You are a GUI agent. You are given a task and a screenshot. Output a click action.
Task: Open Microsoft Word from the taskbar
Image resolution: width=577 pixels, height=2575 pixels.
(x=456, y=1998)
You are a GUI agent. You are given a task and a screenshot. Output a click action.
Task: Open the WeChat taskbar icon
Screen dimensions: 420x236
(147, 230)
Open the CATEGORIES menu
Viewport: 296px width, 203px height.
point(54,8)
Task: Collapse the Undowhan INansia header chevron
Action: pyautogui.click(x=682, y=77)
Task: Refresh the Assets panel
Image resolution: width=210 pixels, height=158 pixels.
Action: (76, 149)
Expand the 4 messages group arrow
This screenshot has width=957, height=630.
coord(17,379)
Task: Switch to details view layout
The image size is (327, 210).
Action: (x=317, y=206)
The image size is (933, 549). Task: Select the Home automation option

==

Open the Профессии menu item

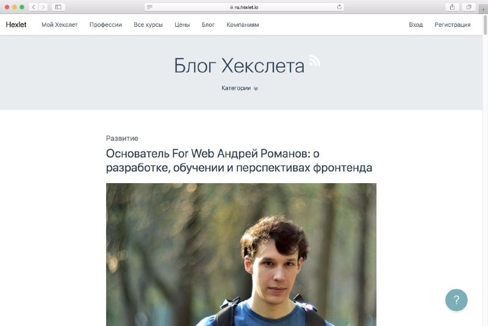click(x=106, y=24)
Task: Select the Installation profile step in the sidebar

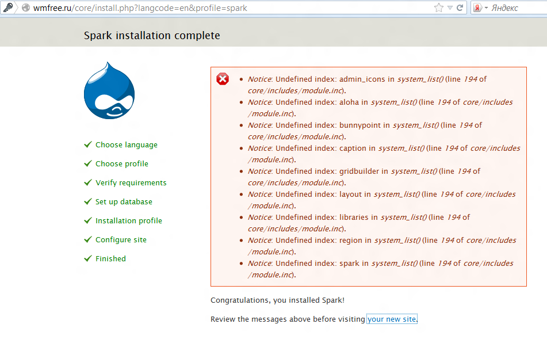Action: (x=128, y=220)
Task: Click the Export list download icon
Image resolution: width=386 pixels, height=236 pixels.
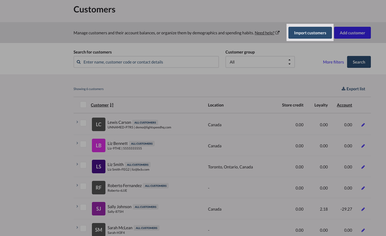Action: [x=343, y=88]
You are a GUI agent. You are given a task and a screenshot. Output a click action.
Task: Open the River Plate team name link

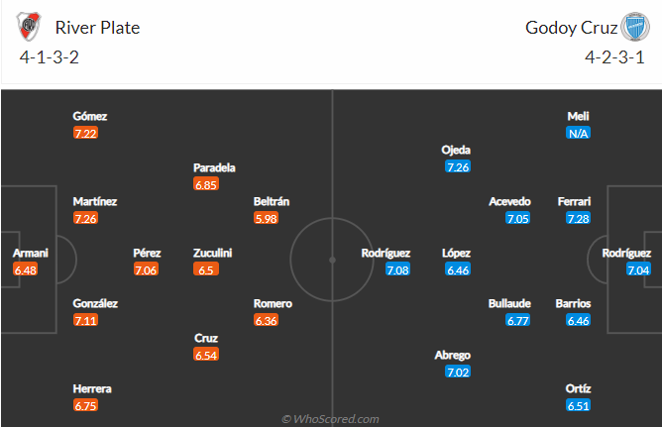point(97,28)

...

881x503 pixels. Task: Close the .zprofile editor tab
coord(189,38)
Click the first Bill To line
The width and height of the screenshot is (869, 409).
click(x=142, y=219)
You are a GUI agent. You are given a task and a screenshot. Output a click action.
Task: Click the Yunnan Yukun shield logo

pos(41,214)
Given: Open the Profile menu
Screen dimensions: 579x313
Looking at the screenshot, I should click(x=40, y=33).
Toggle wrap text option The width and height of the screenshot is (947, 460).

Goal of the exercise » Show each line of the listing that holds the string "option".

Exercise result »
The image size is (933, 549). Task: Select the Home automation option
Toggle wrap text option The width and height of the screenshot is (947, 460).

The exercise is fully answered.